## Task brief
Starting at the line that contains "How do I perform: Point" and ending at the last of the lines below, switch "label" to "caption" and give only those lines, with nothing else changed.

## Information provided
╭──

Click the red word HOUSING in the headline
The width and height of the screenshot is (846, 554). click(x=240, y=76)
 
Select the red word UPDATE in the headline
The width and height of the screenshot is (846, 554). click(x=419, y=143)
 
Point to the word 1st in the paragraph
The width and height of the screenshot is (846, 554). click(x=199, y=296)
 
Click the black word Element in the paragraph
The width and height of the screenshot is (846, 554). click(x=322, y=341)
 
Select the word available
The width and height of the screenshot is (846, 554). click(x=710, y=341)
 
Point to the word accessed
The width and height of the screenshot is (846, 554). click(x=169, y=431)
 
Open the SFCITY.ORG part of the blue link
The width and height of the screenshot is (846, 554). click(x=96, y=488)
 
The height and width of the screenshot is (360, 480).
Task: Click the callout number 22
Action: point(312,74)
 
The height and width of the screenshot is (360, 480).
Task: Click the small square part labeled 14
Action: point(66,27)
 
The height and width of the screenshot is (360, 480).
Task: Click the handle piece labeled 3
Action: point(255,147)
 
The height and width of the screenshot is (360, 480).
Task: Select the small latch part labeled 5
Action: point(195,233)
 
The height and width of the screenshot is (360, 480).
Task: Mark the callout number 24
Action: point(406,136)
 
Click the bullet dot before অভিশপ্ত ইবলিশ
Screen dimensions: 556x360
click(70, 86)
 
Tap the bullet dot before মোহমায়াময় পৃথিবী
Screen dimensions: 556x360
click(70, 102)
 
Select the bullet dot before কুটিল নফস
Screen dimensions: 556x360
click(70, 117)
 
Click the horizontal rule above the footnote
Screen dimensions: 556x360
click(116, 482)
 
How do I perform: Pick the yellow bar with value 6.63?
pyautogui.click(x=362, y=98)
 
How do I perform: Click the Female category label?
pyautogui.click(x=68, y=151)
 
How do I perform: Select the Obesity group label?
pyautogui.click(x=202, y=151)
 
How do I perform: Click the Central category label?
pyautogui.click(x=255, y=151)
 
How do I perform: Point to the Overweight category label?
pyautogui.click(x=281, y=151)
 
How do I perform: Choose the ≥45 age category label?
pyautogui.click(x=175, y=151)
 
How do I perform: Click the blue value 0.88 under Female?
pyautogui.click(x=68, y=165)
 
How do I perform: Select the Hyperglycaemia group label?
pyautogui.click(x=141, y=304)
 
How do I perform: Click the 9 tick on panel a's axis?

╰──

## Response
How do I perform: Point to the Overweight category caption?
pyautogui.click(x=281, y=151)
 
How do I perform: Choose the ≥45 age category caption?
pyautogui.click(x=175, y=151)
 
How do I perform: Click the blue value 0.88 under Female?
pyautogui.click(x=68, y=165)
 
How do I perform: Select the Hyperglycaemia group caption?
pyautogui.click(x=141, y=304)
 
How do I perform: Click the 9 tick on panel a's axis?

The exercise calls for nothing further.